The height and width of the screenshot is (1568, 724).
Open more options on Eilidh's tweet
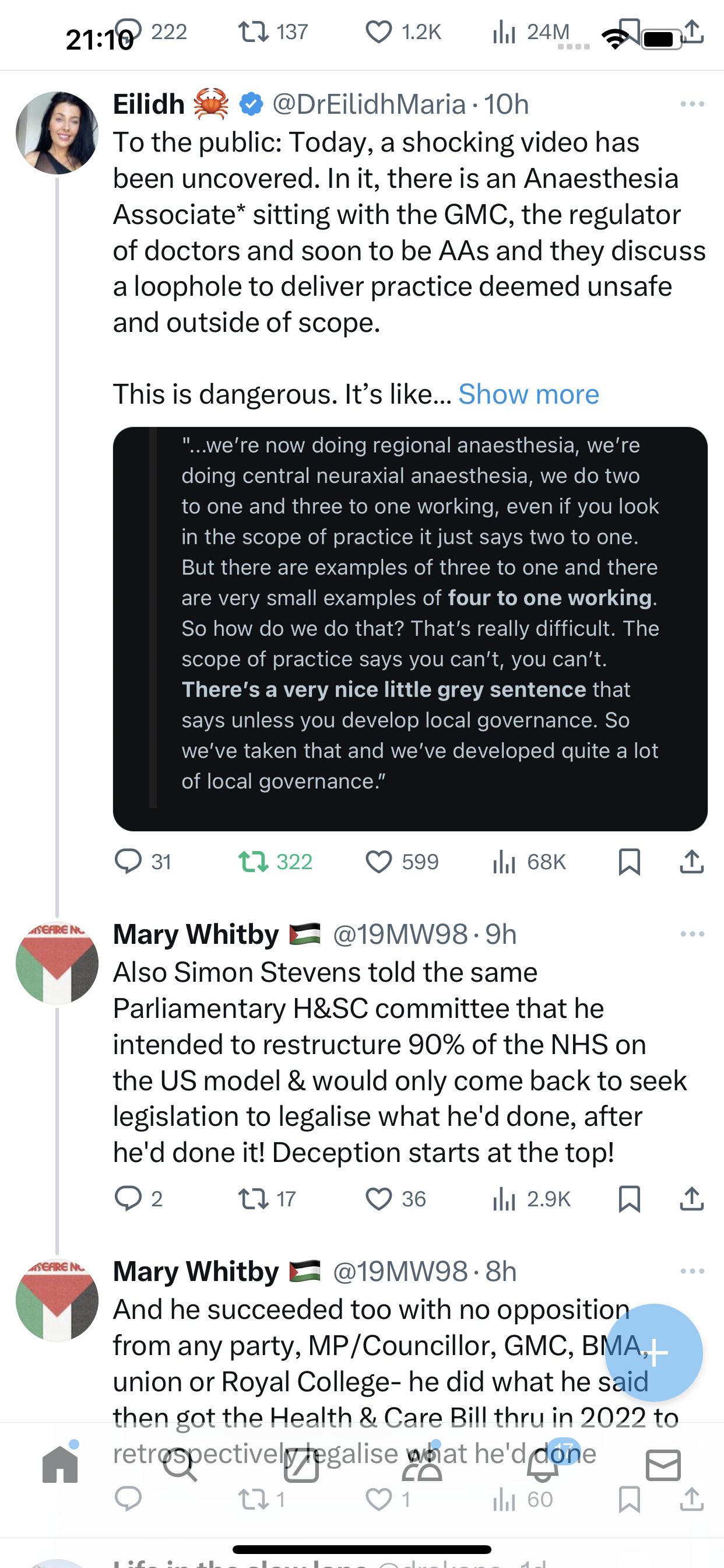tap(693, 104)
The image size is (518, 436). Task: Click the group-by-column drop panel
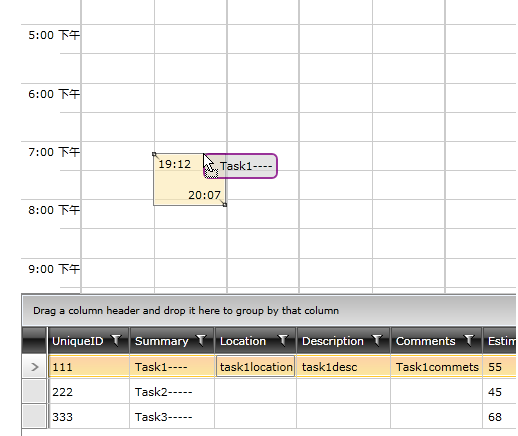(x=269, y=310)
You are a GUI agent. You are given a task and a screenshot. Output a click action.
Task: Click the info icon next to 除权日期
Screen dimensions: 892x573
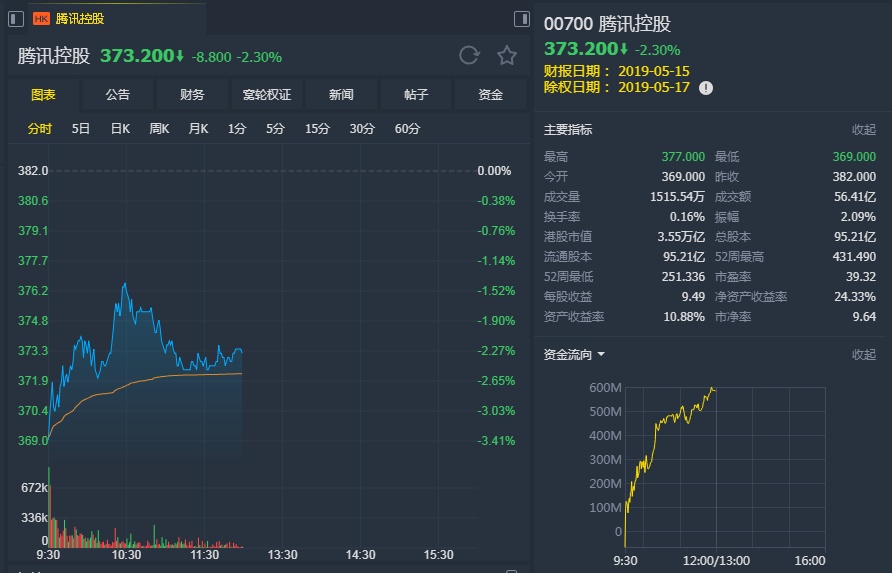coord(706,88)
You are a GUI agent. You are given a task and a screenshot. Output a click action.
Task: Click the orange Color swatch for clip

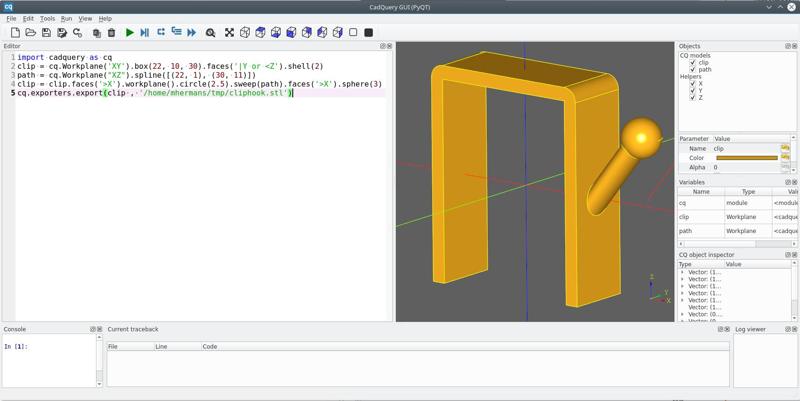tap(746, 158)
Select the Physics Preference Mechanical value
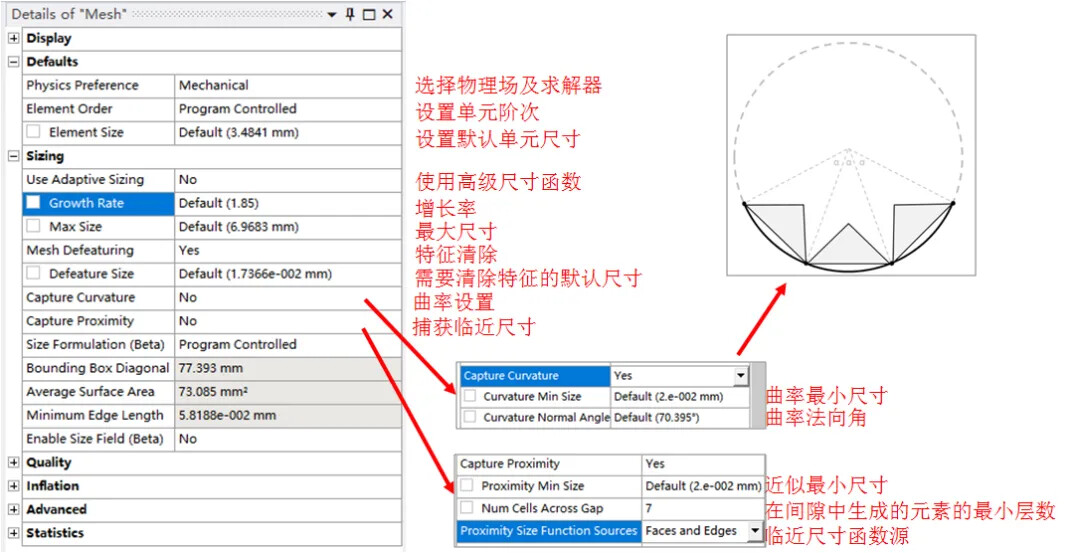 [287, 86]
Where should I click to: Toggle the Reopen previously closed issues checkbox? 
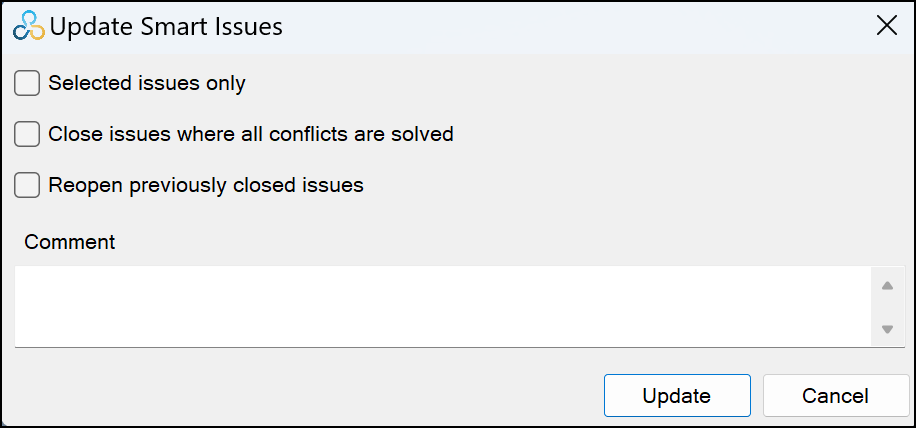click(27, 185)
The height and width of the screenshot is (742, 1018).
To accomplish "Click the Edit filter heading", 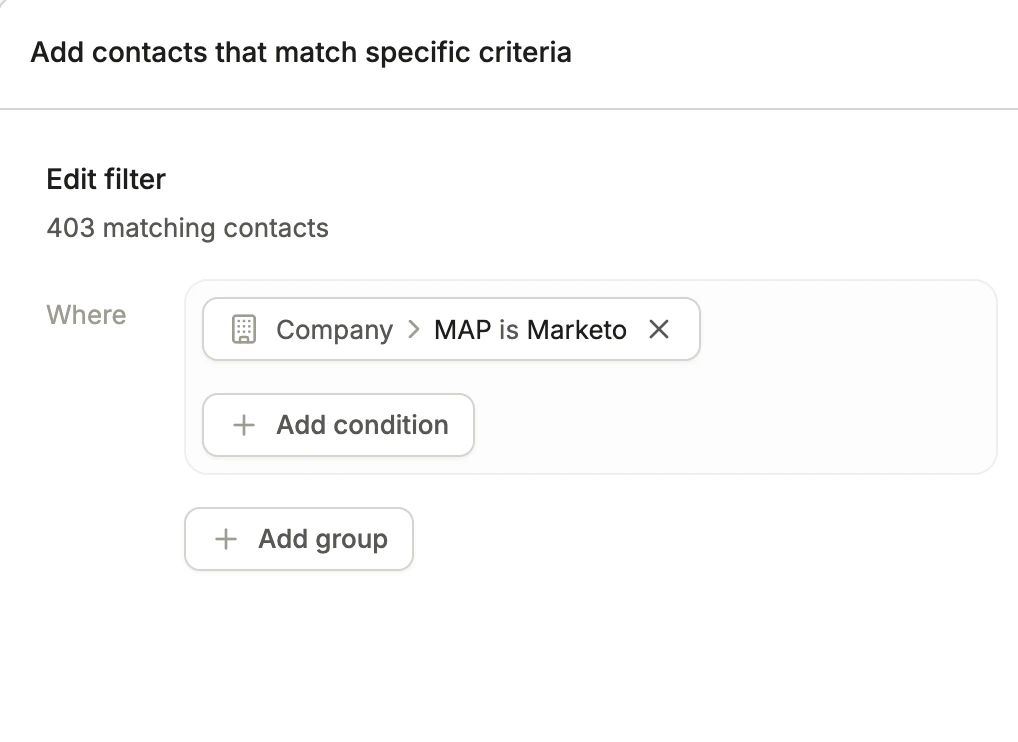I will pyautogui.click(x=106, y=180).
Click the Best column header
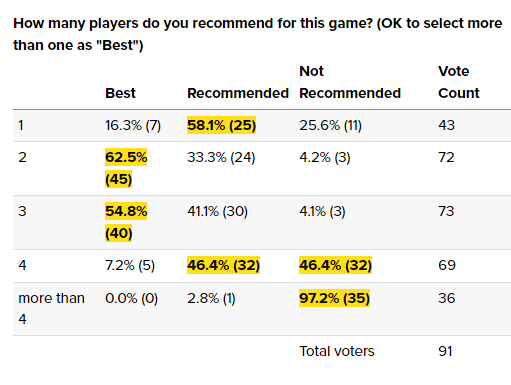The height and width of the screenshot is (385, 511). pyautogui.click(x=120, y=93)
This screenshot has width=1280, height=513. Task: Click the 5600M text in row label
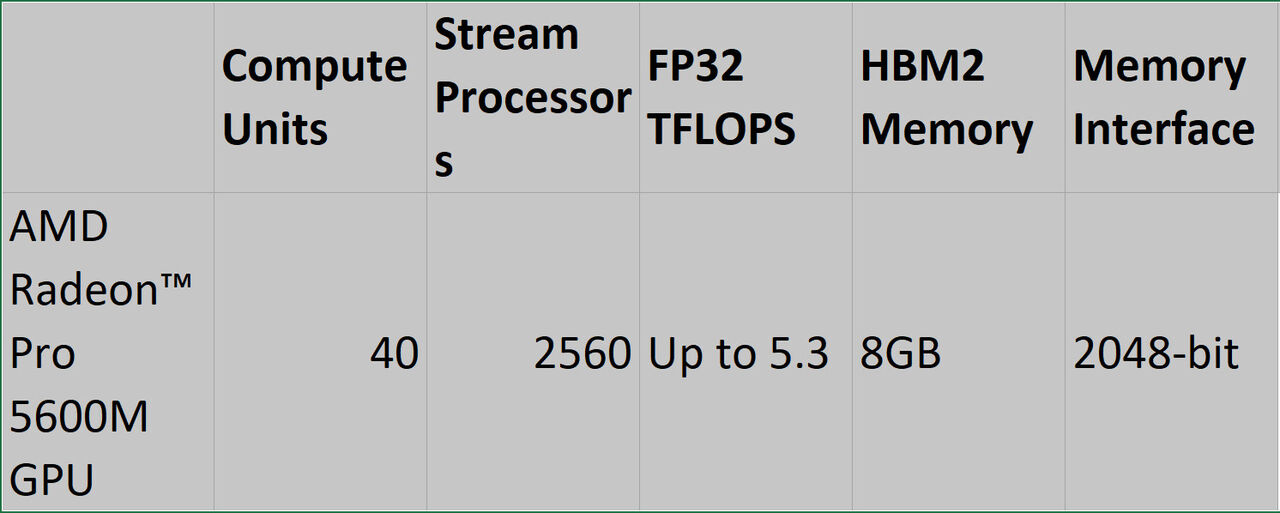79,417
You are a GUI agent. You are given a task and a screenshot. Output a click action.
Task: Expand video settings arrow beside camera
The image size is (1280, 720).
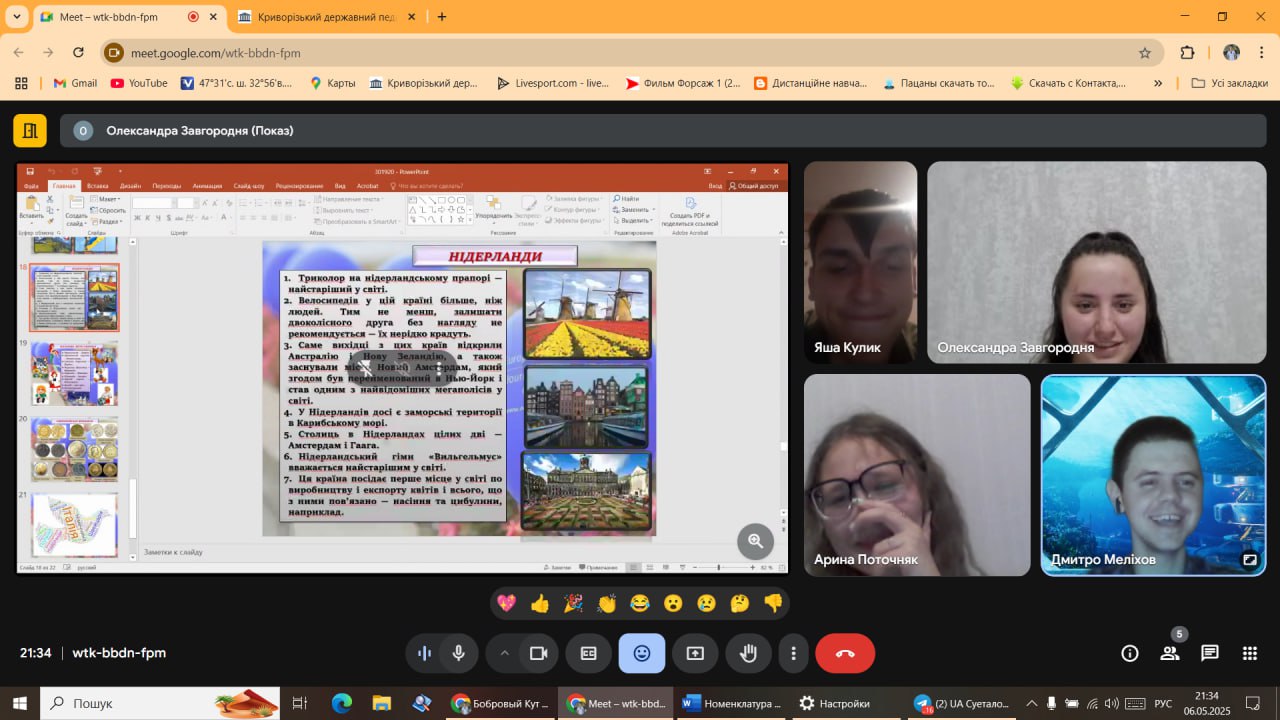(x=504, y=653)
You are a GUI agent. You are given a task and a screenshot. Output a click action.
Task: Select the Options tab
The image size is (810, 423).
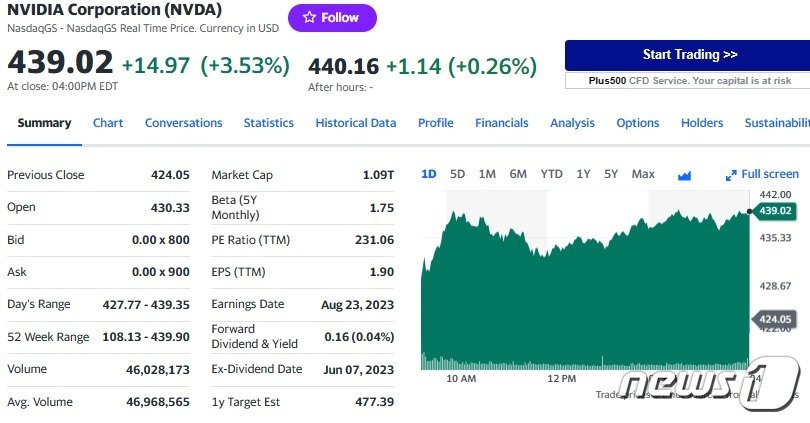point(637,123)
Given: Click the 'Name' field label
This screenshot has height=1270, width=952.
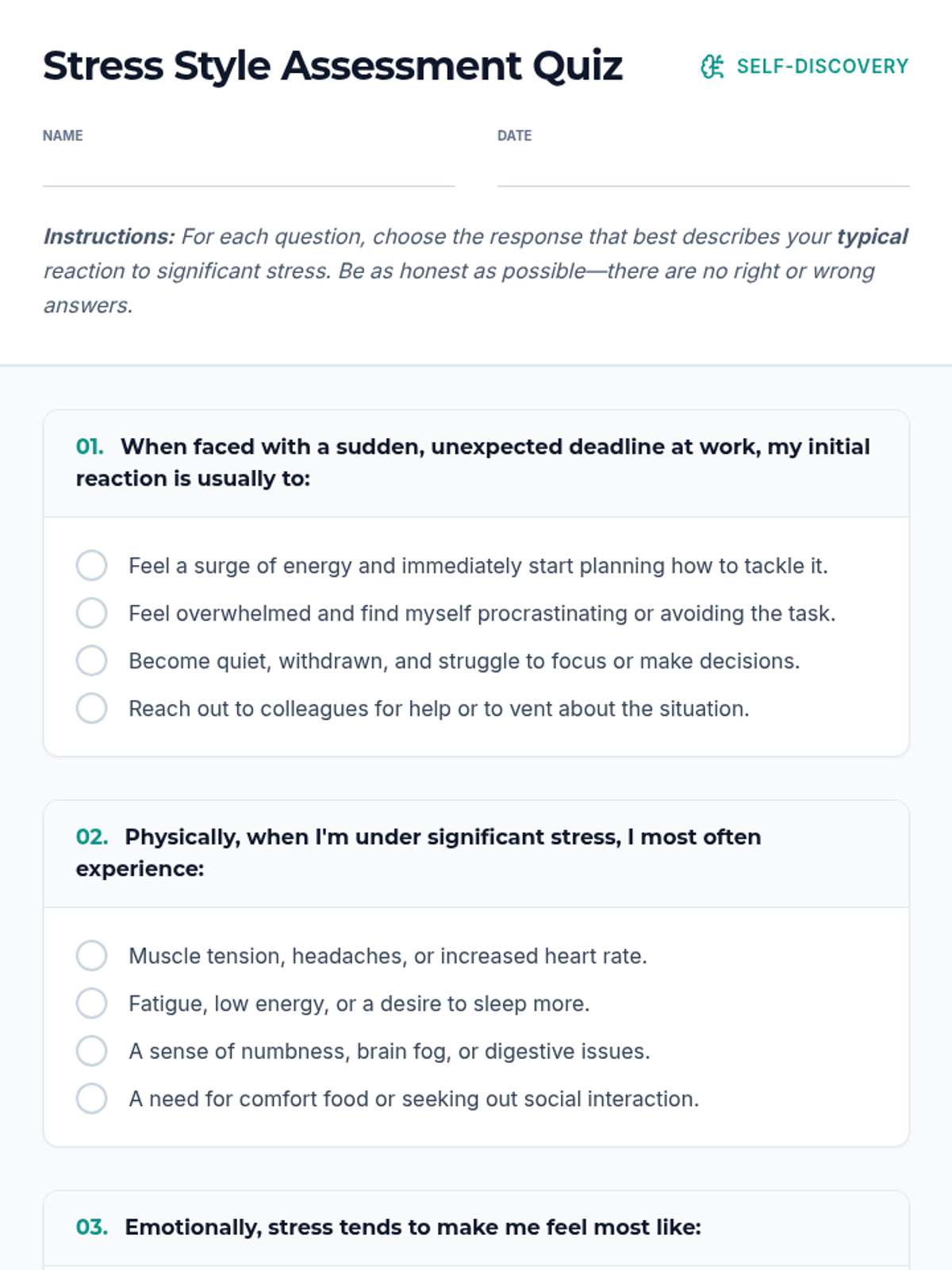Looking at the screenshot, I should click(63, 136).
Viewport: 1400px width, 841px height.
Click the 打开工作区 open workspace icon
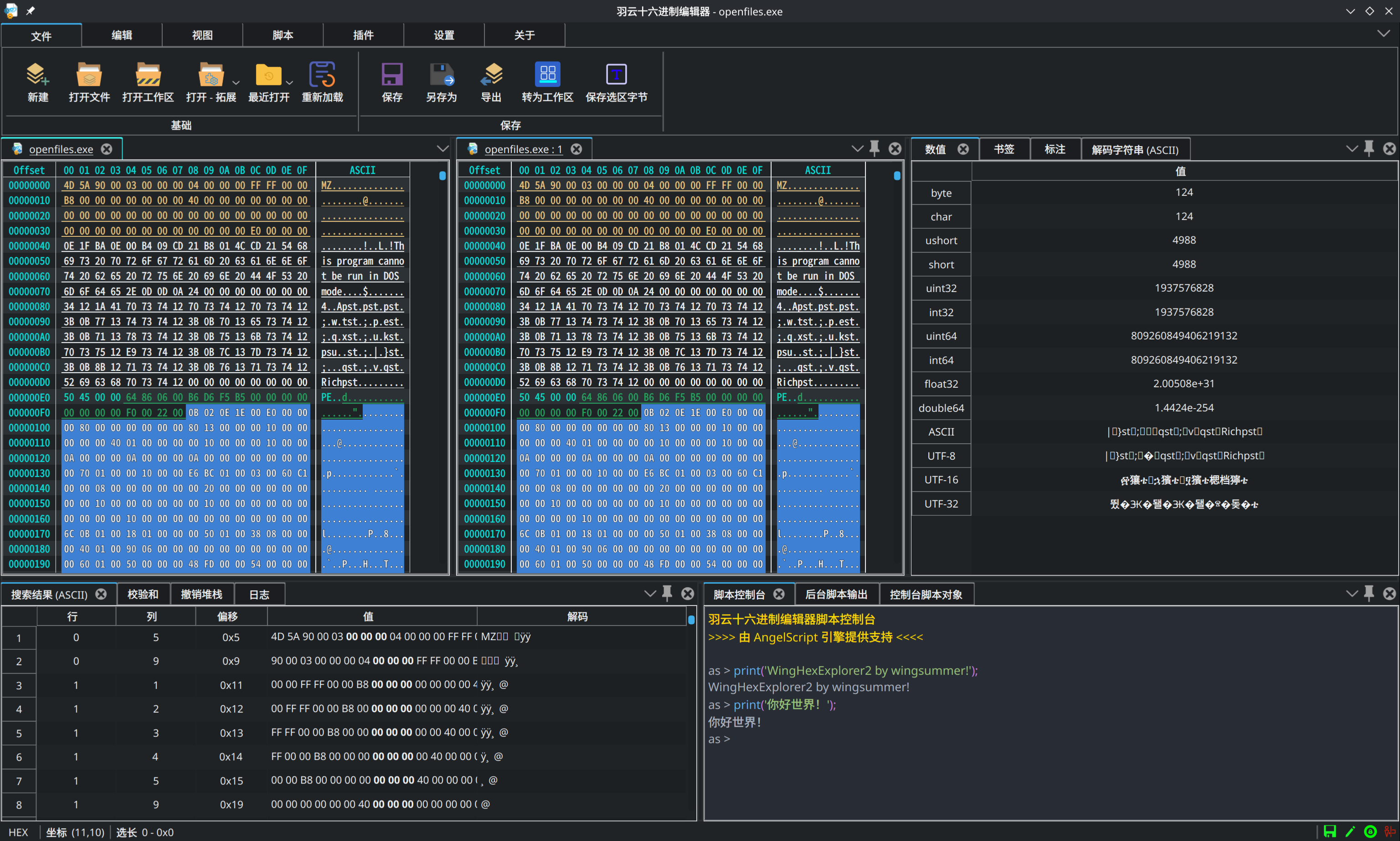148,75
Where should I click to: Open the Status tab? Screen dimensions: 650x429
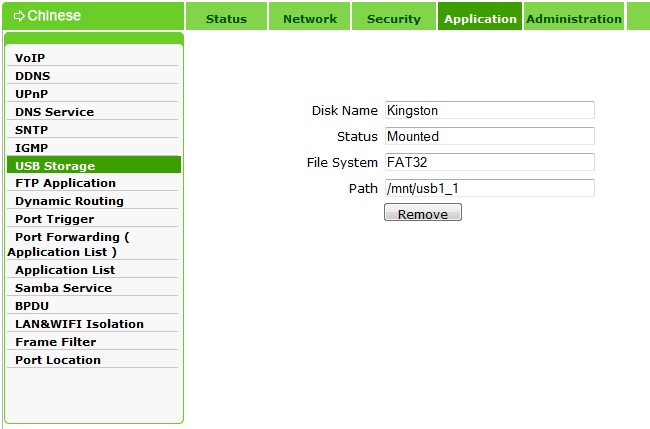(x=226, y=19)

- **WHAT IS REQUIRED**
Scale the click coordinates in the data by 1.25 from the start of the data to the line with "coord(706,88)", rounding each result to a whole number with halves going up. Write out all those lines again with everything else unchanged and without the pictures.

- **REPLY**
The height and width of the screenshot is (1568, 724).
Open more options on Eilidh's tweet
tap(866, 130)
The image size is (518, 436). Task: Click the group-by-column drop panel
(x=336, y=388)
You are a GUI agent. You are given a task and a screenshot. Output a click action.
Task: Click the info icon next to 除权日期
Screen dimensions: 892x573
coord(883,110)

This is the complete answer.